▸ SOURCE MATERIAL:

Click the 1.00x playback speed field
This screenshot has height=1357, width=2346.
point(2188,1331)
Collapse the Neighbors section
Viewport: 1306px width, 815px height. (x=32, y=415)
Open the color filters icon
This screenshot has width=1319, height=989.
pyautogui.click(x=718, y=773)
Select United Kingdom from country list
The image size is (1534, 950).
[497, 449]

▸ WHAT YOU NEED TO DO: Everything in the material should be repeated exactly as written.

▸ ANSWER BOX:
Click the 1.00x playback speed field
This screenshot has height=1357, width=2346.
point(2188,1331)
Collapse the Neighbors section
Viewport: 1306px width, 815px height. (x=32, y=415)
Open the color filters icon
This screenshot has width=1319, height=989.
pyautogui.click(x=718, y=773)
Select United Kingdom from country list
The image size is (1534, 950).
[497, 449]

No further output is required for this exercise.